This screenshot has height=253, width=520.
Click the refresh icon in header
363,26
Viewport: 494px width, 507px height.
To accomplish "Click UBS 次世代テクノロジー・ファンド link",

• [Task details]
Could you give all these lines again, requests included, with every coordinate in the answers shifted up by 38?

• [Complete response]
This screenshot has height=253, width=520.
Click the refresh icon in header
401,64
Viewport: 494px width, 507px height.
To accomplish "Click UBS 次世代テクノロジー・ファンド link",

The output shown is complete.